I'm travelling in gold class for two nights (sleeper cabins and a lounge with free drinks, plus free meals in a smart dining carriage) followed by a night in red (reclining seats and a cafe where you have to pay). There's also platinum class - comfortable cabins with double beds, a swanky dining carriage, and a free cocktail bar. Brinkley tells me the train hit a camel on the way from Sydney to Perth a couple of days ago. 'There was damage to the loco - we had to repair an air pipe. We blow animal whistles and the horn, but it still happens. Kangaroos keep out of the way generally. Kangaroos are pretty smart.'
We roll out of Perth and into the parched countryside with gum trees, shrubs and orange-tinged soil. After dumping my bag in my cabin, I go to the gold-class lounge to meet my fellow travellers. Many are sitting in burgundy leather armchairs and banquettes drinking Crown lager and glasses of Australian wine, while conversations range from Chinese investment in Hunter Valley coal mines to the quality of the train's gin (deemed top-notch).
It's a jolly train. Meals are substantial: three courses, served in booths separated by frosted-glass partitions.
We stop at Kalgoorlie (population: 31,000) at 10.45pm. Coaches take us past darkened sights including a vast working mine; gold was discovered here in 1893. The town has a frontier feel. A guide points out a Woolworths that has the biggest takings in Australia (gold miners have plenty of cash to spend).
I sleep well, to the rhythm of the tracks, and wake to see copper-gold light illuminating wispy clouds above gum trees and dried-out river beds.By mid-morning, the Indian Pacific draws to a halt at Cook (population: four) and I spot a sign saying: 'If you're crook, come to Cook, Queen City of the Nullarbor.' Crook, of course, is slang for 'ill' in Australia, while the Nullarbor Plain is a region that boasts a wild and rugged landscape. A 297-mile section of track running through it is the world's longest straight stretch. Cook is an outpost of rundown buildings. However, it's a good place to stretch our legs.
Early next morning we pull into Adelaide, and passengers join coach tours of the South Australian city. We are taken to Mount Lofty, though it's shrouded in cloud. We see the Adelaide Oval, where there's a statue of cricket legend Sir Don Bradman.

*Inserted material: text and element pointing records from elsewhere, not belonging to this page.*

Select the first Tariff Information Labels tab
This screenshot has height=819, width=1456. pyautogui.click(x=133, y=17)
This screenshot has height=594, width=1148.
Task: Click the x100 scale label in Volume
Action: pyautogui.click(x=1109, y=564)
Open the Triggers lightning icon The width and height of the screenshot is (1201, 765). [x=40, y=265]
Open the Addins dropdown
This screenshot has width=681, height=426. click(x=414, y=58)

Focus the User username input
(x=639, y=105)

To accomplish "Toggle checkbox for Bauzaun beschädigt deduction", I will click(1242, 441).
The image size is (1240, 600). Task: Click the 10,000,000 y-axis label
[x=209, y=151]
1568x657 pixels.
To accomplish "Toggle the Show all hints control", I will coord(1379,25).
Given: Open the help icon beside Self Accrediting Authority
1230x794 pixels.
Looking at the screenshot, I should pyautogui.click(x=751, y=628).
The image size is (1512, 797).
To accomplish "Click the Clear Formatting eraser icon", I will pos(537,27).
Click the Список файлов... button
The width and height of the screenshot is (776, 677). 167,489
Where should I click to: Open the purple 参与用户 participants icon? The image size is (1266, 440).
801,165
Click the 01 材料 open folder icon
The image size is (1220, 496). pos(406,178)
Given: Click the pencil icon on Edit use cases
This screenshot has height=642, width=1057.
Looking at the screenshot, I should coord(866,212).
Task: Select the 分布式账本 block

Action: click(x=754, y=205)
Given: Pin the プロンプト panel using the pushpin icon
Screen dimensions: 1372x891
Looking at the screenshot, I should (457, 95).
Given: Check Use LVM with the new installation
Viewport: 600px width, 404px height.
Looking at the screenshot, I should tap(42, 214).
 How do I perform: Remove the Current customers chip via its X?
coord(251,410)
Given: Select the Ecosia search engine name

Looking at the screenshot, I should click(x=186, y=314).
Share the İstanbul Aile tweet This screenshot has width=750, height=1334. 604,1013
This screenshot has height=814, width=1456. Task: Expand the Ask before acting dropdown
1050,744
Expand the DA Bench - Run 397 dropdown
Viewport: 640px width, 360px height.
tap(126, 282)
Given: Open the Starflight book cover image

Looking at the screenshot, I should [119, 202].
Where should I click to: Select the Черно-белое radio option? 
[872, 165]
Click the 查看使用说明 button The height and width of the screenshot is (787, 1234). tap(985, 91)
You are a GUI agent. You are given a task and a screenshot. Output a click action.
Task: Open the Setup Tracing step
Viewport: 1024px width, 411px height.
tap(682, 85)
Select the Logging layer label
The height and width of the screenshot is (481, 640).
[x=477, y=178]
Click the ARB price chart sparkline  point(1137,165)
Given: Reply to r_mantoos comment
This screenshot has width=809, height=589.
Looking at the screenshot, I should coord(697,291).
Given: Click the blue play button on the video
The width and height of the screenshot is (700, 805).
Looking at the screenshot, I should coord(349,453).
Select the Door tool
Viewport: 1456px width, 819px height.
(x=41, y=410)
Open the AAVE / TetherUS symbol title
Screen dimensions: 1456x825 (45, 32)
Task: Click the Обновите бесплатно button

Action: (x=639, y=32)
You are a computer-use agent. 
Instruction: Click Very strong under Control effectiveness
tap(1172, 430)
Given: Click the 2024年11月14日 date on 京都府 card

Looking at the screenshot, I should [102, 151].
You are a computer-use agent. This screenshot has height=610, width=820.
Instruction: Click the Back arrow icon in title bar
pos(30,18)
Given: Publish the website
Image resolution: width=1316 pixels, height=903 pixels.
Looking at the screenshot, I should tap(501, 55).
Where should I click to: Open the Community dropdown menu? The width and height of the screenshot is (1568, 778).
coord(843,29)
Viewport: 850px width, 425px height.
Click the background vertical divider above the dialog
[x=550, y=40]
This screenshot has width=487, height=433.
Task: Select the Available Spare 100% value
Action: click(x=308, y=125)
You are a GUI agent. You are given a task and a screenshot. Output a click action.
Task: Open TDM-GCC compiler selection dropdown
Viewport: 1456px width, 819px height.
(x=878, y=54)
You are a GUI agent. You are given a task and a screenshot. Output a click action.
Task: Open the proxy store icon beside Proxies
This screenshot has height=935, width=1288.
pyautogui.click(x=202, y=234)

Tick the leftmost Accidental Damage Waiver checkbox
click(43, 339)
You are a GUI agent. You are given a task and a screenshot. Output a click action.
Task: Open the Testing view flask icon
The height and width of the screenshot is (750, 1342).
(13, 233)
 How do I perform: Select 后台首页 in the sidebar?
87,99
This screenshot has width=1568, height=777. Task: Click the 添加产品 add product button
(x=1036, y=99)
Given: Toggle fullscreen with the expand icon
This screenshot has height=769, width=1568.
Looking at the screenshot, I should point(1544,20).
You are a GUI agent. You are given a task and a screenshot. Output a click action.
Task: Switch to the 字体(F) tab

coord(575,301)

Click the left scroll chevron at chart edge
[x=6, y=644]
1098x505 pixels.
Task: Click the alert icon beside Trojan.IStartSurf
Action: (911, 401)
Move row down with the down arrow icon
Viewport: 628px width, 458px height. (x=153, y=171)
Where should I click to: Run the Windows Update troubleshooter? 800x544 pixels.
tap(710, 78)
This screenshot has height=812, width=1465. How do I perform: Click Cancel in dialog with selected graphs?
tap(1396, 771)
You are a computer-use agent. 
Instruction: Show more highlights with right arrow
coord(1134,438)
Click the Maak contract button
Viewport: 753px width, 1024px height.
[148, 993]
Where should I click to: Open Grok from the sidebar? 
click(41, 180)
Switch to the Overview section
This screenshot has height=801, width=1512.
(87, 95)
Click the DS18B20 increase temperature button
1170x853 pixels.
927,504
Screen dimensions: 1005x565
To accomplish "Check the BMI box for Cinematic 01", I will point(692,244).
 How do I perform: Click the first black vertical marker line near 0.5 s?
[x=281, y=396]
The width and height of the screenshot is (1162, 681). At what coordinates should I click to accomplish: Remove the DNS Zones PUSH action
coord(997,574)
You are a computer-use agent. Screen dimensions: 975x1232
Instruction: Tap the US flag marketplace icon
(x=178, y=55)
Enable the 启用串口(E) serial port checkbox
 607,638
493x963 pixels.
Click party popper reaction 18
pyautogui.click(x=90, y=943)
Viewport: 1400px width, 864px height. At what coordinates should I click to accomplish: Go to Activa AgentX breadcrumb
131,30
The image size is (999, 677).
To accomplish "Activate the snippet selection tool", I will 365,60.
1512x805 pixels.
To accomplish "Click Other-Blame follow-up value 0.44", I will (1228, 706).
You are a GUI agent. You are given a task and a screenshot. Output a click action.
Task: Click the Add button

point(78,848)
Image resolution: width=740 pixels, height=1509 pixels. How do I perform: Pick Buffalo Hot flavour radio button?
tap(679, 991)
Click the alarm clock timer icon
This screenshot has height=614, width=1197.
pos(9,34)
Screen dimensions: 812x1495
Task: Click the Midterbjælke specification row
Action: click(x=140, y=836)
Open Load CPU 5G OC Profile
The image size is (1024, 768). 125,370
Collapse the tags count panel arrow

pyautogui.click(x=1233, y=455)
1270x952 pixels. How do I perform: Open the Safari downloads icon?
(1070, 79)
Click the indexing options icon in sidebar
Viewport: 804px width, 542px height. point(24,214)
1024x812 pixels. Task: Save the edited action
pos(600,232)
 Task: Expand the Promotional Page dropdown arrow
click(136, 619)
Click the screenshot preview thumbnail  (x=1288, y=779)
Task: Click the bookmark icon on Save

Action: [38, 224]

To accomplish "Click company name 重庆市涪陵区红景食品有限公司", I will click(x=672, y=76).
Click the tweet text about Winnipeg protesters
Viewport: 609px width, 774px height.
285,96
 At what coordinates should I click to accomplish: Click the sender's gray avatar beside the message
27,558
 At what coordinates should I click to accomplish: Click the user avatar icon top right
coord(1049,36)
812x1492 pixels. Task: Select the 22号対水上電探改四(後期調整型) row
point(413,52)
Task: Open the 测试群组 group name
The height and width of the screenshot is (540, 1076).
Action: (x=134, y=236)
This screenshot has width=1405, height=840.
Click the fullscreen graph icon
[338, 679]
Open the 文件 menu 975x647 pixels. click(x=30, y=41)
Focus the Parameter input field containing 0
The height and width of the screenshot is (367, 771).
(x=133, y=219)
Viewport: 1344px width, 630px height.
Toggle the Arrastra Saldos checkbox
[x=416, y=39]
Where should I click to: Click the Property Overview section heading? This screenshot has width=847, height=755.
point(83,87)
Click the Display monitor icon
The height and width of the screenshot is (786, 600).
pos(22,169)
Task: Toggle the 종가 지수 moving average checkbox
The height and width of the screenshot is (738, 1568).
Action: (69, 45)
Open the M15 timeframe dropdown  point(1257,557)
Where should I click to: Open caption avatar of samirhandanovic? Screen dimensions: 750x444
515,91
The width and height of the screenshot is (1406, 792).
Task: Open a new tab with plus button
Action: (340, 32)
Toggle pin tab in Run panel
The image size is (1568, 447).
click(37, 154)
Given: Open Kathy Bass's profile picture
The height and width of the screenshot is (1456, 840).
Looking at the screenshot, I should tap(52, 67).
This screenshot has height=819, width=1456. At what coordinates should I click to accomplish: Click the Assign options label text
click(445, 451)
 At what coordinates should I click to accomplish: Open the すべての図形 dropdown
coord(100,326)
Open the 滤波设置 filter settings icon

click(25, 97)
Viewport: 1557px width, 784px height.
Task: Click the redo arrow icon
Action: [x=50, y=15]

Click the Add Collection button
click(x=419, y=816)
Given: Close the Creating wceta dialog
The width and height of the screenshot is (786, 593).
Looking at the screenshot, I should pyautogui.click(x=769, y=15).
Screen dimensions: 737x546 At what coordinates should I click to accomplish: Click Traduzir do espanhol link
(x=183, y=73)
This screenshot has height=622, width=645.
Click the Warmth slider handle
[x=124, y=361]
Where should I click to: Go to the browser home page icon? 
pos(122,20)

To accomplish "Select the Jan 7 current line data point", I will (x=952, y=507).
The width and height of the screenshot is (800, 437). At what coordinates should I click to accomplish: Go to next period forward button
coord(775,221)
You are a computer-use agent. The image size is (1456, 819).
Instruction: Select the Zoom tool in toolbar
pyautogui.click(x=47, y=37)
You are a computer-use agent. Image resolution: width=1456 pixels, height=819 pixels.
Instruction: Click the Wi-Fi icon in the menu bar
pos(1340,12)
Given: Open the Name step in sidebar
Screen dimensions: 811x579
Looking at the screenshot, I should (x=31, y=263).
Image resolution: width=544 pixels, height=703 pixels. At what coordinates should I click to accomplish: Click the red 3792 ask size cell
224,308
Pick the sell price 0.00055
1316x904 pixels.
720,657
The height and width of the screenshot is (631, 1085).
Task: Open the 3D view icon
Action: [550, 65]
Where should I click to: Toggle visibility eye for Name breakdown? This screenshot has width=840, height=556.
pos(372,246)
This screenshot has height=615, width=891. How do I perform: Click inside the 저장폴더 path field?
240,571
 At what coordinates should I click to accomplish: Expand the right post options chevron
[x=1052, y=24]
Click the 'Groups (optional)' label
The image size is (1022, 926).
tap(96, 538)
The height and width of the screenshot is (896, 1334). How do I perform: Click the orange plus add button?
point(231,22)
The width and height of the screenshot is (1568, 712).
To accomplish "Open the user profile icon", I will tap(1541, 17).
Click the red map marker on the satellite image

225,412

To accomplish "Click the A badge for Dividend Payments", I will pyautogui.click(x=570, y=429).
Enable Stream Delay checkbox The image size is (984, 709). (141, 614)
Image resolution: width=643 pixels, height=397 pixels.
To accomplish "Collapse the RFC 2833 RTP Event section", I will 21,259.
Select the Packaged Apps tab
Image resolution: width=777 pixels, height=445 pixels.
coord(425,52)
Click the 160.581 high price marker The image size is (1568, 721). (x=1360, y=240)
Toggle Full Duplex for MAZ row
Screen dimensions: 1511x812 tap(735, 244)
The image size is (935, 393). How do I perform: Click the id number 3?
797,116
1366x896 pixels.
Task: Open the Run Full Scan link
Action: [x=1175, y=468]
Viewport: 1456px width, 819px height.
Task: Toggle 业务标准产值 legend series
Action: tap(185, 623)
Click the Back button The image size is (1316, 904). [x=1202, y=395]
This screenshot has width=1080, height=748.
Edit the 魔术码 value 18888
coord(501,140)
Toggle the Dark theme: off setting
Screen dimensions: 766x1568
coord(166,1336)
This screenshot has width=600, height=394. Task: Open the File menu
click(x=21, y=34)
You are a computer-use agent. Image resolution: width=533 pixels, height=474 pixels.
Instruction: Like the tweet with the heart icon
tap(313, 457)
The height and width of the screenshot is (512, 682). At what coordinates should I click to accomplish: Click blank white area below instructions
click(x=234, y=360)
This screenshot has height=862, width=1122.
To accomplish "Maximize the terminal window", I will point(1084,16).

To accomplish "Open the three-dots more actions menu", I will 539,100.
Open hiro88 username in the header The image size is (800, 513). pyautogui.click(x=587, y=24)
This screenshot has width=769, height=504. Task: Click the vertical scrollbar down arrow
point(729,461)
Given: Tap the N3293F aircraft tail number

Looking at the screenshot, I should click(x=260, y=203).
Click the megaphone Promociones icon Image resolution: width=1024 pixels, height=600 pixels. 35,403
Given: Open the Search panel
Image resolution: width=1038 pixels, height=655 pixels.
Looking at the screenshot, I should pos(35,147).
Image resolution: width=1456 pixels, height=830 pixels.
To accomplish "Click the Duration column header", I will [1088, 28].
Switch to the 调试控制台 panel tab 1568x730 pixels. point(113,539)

Back at Adelaide Parklands Terminal I buy a battery-powered beer-bottle cooler that makes train sounds when lifted.
Now I have to switch to red class, towards the front of the train. It comprises 48 seats that look as though they belong in a plane's business-class, but filled with backpackers and retirees.
Our duty manager recommends the breakfasts that he personally cooks. 'I've had phone calls from Gordon Ramsay and Jamie Oliver saying, "I've heard about your breakfasts". I reply, "No, I can't come to work for you. I want the twenty bucks an hour Great Southern Rail is paying me".' Not far out of Adelaide, I glimpse my first and only kangaroos, far in the distance. I also spot an eagle high above.
That evening we reach Broken Hill, a lead and zinc mining town, and I make my way to the Palace Hotel. The venue featured in the 1994 film The Adventures Of Priscilla, Queen Of The Desert, about the unlikely subject of drag queens in the Outback.
I discover a reception area with bright murals, stuffed birds and cabinets displaying leopard-print high heels. On the wall is an advert for the Broken Heel Festival. Its motto? 'Life in the Outback is never a drag.' Back on the train, we clatter through the night and wake to see cows munching grass in the foothills of the Blue Mountains. I eat our carriage manager's Gordon Ramsay-quality breakfast and sit back as we snake into Sydney's Grand Central station. We're a mere 13 minutes late - not bad when you've just covered 2,700 miles.